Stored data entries
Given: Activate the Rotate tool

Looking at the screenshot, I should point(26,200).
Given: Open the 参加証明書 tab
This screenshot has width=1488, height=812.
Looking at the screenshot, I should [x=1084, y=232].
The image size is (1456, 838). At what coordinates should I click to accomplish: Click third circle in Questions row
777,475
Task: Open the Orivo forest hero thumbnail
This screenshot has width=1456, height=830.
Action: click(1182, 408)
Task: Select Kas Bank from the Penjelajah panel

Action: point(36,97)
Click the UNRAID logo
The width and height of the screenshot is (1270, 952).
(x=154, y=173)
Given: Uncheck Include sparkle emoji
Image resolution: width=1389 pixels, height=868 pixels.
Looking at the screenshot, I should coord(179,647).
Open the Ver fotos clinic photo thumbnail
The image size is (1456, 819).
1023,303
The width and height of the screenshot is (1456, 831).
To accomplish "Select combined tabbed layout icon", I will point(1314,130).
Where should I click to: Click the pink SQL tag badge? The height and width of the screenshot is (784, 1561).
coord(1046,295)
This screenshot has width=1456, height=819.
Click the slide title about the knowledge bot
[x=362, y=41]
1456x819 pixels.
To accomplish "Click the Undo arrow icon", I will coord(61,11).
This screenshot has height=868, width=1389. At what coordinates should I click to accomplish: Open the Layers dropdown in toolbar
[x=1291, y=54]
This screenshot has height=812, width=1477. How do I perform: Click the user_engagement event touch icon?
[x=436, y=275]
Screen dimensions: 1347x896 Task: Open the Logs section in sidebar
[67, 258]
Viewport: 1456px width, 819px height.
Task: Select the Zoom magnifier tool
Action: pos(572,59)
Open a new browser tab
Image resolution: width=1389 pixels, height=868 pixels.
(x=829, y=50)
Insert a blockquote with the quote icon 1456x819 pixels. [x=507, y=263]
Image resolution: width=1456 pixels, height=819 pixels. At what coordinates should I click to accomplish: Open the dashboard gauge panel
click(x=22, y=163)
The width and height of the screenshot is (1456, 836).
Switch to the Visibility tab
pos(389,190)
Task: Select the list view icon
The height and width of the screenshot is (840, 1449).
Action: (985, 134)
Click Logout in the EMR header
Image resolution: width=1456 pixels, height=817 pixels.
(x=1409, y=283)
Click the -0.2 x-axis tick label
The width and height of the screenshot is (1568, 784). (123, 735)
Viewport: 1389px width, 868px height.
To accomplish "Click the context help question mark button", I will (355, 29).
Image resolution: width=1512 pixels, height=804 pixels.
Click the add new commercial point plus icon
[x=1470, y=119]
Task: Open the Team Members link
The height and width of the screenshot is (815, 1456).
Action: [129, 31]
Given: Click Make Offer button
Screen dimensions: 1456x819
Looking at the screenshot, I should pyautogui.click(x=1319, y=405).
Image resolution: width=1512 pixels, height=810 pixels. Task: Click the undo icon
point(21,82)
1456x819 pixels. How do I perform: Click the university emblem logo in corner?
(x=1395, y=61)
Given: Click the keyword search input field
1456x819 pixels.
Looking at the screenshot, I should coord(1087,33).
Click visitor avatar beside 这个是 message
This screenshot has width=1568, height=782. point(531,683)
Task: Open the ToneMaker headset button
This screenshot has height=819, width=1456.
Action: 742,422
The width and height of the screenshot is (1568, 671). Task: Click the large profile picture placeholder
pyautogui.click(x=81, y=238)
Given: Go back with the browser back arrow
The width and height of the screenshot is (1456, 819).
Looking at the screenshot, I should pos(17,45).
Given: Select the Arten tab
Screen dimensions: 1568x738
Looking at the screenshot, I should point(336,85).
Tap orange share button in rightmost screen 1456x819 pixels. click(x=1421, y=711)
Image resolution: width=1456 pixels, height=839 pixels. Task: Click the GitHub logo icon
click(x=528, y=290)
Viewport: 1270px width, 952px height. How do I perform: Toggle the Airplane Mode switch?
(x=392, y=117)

- [Problem statement]
What you return should be the lines from the beginning of the records through the one that contains "Given: Uncheck Include sparkle emoji", repeated exactly and with no additions.

- [Final answer]
Given: Activate the Rotate tool

Looking at the screenshot, I should point(26,200).
Given: Open the 参加証明書 tab
This screenshot has width=1488, height=812.
Looking at the screenshot, I should [x=1084, y=232].
The image size is (1456, 838). At what coordinates should I click to accomplish: Click third circle in Questions row
777,475
Task: Open the Orivo forest hero thumbnail
This screenshot has width=1456, height=830.
Action: click(1182, 408)
Task: Select Kas Bank from the Penjelajah panel

Action: point(36,97)
Click the UNRAID logo
The width and height of the screenshot is (1270, 952).
(x=154, y=173)
Given: Uncheck Include sparkle emoji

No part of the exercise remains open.